Senior Tory MP Charles Walker, who has said he will step down at the next election, said the vote was a “sort of live fire exercise” for the Tories’ performance in the polls.

“We certainly weren’t going to win it,” he told Times Radio.

“And I think the scale of the loss reflects where we stand in the opinion polls at the moment.

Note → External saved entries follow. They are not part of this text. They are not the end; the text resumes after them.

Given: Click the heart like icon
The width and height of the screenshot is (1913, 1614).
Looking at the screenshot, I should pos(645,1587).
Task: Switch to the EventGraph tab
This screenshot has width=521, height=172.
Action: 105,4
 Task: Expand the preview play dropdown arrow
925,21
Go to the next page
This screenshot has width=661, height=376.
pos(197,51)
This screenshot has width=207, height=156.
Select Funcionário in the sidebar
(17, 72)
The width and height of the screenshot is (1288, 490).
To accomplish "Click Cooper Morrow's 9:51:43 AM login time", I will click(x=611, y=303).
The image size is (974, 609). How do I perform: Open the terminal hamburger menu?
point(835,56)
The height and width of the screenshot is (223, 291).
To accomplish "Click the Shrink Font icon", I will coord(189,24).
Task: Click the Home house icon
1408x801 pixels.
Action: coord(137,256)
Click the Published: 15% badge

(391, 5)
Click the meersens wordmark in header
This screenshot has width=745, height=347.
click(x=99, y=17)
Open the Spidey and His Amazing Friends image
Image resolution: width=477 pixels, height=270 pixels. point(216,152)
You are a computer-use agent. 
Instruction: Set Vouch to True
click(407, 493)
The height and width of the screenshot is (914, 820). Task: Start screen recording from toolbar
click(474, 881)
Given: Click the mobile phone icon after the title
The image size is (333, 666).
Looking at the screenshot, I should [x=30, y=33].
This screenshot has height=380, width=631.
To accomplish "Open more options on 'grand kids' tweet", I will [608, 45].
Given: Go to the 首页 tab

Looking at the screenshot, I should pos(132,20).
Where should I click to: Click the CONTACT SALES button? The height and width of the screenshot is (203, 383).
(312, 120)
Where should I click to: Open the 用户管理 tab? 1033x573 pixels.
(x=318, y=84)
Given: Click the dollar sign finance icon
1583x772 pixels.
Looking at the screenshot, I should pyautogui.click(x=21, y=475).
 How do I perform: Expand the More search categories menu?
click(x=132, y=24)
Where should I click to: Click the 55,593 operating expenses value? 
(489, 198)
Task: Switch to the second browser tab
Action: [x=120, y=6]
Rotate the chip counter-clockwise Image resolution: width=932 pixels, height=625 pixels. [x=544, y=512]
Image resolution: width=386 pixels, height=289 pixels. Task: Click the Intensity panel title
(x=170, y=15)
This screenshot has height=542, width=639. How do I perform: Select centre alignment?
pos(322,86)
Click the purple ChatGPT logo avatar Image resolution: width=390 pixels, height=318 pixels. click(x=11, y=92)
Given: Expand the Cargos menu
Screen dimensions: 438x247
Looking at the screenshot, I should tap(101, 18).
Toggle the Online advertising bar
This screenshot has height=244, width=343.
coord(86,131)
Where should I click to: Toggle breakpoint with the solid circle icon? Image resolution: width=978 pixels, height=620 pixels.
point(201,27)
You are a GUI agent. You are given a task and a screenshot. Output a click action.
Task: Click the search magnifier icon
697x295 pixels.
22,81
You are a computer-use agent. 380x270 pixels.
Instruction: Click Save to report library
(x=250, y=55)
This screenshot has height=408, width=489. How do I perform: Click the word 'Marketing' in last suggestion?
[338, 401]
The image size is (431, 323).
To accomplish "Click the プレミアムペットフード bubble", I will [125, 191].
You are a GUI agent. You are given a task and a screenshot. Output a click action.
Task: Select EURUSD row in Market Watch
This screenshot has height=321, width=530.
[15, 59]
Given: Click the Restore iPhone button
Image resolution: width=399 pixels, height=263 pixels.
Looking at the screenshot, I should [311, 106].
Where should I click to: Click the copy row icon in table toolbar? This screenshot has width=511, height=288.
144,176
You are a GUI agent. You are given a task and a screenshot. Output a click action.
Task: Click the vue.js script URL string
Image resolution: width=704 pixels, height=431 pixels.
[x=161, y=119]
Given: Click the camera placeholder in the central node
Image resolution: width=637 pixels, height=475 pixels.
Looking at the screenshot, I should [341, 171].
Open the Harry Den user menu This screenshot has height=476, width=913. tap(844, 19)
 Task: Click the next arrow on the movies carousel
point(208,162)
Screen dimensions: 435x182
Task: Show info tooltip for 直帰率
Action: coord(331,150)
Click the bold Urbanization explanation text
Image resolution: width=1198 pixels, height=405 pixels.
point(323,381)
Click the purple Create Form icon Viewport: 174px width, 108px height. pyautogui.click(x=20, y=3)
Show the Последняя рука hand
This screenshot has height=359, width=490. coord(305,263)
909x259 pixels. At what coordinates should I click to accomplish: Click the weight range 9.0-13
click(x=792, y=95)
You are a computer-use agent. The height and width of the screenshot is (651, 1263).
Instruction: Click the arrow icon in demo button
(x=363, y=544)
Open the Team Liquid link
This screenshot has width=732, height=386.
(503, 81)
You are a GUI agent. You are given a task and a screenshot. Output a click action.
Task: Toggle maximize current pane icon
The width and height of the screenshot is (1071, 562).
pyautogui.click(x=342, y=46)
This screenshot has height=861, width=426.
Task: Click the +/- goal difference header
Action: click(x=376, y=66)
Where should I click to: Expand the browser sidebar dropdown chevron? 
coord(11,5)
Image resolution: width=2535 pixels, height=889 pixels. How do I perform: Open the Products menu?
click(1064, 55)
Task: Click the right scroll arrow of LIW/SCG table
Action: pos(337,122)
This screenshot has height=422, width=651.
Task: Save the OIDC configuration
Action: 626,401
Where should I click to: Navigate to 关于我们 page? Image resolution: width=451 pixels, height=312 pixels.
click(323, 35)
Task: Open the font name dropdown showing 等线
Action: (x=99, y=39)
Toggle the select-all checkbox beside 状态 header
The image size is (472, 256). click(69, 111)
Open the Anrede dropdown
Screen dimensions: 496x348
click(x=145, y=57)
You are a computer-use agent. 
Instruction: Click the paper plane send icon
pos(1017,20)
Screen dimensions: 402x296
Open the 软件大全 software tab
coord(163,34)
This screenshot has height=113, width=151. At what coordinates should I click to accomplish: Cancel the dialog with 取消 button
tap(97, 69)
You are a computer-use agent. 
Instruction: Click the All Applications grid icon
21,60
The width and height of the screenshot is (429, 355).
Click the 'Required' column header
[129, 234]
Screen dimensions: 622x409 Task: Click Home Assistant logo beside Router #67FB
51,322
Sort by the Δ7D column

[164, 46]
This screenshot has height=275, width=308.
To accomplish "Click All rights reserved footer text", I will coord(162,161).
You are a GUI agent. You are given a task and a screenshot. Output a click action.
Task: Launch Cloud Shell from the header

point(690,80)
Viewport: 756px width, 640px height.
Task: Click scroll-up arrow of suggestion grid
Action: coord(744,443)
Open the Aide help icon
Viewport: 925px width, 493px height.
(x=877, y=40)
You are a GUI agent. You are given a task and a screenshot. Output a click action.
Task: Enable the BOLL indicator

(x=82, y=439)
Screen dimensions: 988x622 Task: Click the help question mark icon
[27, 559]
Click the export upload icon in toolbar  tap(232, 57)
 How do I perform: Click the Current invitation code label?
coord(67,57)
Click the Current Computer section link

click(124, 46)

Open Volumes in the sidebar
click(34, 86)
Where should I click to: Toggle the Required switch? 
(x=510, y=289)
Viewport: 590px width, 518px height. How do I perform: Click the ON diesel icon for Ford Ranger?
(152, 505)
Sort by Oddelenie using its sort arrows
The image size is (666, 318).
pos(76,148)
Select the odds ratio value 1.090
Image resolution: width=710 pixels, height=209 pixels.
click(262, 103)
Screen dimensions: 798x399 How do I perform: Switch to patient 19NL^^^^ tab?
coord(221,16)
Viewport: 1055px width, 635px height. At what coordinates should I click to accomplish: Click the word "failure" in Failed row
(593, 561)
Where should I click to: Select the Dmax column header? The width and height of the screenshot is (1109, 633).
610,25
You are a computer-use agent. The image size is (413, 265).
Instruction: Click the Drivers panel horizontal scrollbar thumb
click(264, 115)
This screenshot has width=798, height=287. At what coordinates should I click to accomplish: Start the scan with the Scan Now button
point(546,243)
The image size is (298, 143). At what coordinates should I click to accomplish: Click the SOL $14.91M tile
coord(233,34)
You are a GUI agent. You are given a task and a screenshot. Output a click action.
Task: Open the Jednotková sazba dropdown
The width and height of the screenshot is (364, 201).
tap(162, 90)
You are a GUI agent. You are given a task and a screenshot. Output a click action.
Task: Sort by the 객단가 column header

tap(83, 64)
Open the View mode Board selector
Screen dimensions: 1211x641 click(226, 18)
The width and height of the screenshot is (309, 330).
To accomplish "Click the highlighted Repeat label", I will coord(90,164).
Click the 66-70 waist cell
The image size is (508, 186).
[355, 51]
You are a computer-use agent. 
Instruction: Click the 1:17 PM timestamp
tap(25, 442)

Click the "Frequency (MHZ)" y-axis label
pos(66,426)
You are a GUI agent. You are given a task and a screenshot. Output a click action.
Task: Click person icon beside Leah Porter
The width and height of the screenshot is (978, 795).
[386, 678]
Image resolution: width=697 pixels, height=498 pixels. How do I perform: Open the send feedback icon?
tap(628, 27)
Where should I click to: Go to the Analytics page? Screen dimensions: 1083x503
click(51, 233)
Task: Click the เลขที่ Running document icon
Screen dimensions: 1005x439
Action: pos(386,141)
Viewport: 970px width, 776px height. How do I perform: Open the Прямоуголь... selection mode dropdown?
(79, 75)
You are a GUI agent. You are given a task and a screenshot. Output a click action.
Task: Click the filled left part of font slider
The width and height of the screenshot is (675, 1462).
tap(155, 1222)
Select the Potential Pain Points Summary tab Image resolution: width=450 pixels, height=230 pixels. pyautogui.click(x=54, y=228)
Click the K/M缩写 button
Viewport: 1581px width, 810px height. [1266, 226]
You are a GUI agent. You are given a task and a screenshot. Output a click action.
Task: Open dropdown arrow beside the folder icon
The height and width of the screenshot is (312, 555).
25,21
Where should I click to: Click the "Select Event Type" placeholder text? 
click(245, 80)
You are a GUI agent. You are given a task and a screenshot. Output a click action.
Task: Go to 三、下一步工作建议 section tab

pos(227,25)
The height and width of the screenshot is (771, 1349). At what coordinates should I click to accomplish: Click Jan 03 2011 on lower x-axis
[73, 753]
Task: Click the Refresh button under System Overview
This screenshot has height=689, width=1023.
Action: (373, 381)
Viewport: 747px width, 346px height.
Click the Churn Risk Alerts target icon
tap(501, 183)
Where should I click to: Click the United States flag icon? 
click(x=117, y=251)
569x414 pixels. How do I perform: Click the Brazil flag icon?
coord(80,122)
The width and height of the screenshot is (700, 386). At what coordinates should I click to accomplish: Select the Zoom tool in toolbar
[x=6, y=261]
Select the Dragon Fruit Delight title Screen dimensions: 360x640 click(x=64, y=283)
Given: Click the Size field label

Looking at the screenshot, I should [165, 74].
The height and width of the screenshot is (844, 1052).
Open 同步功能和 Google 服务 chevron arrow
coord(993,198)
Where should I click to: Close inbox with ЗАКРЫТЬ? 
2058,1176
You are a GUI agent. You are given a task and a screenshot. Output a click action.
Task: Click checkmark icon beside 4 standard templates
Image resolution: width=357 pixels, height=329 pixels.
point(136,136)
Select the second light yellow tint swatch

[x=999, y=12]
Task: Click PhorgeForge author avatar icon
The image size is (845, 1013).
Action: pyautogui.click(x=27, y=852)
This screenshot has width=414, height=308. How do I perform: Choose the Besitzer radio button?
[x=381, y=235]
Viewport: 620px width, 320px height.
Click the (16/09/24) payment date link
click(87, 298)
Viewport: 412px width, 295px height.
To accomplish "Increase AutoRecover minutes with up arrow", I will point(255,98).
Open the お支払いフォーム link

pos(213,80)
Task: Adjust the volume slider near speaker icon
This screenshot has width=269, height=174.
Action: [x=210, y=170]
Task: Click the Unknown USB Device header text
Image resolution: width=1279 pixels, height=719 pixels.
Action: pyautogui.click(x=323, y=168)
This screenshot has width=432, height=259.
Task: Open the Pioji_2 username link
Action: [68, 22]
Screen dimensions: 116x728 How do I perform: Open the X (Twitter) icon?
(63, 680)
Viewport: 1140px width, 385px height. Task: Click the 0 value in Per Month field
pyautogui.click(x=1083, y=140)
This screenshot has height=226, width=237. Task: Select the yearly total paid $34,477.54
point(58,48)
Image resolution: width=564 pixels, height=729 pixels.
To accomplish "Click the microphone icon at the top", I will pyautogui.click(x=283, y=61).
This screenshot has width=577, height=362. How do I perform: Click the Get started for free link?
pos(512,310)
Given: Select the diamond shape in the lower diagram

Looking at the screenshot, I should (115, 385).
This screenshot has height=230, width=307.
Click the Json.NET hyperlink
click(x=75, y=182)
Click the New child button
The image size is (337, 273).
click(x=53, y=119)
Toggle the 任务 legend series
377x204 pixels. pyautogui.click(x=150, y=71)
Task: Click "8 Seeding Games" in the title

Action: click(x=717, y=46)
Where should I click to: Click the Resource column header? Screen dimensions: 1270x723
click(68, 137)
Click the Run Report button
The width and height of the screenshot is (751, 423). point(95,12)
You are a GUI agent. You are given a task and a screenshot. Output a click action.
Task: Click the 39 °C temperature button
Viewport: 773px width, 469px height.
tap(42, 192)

So, in a sense, this by-election was a sort of live fire exercise for where the opinion polls currently have us.”

Sir Charles said the Tory party is in a “better place” than it was six weeks ago when Liz Truss was leading the country.

But he said he thinks it is “almost impossible” for the Conservatives to come back to win the next general election.

“Now, I hope what Rishi Sunak does is make sure Labour doesn’t wipe the floor with us, that we perhaps win 220 seats, and we form a viable opposition,” he said.

The last two by-elections, which took place on the same day in June, were a disaster for the Tories, with Labour snatching Wakefield and the Liberal Democrats securing a historic victory in Tiverton and Honiton.

The Chester result, which comes just over a month into Mr Sunak’s tenure as Prime Minister, is unlikely to be seen as a referendum on his leadership.

But it nonetheless comes as a blow to the party, which is facing an uphill battle to remain in office at the next nationwide poll.

The country is facing a gloomy outlook after Chancellor Jeremy Hunt ushered in a fresh round of belt-tightening in the public finances in a bid to balance the books.

Households are struggling with sky-high living costs, while rail strikes and a planned walkout by nurses threaten to wreak havoc in the run-up to Christmas.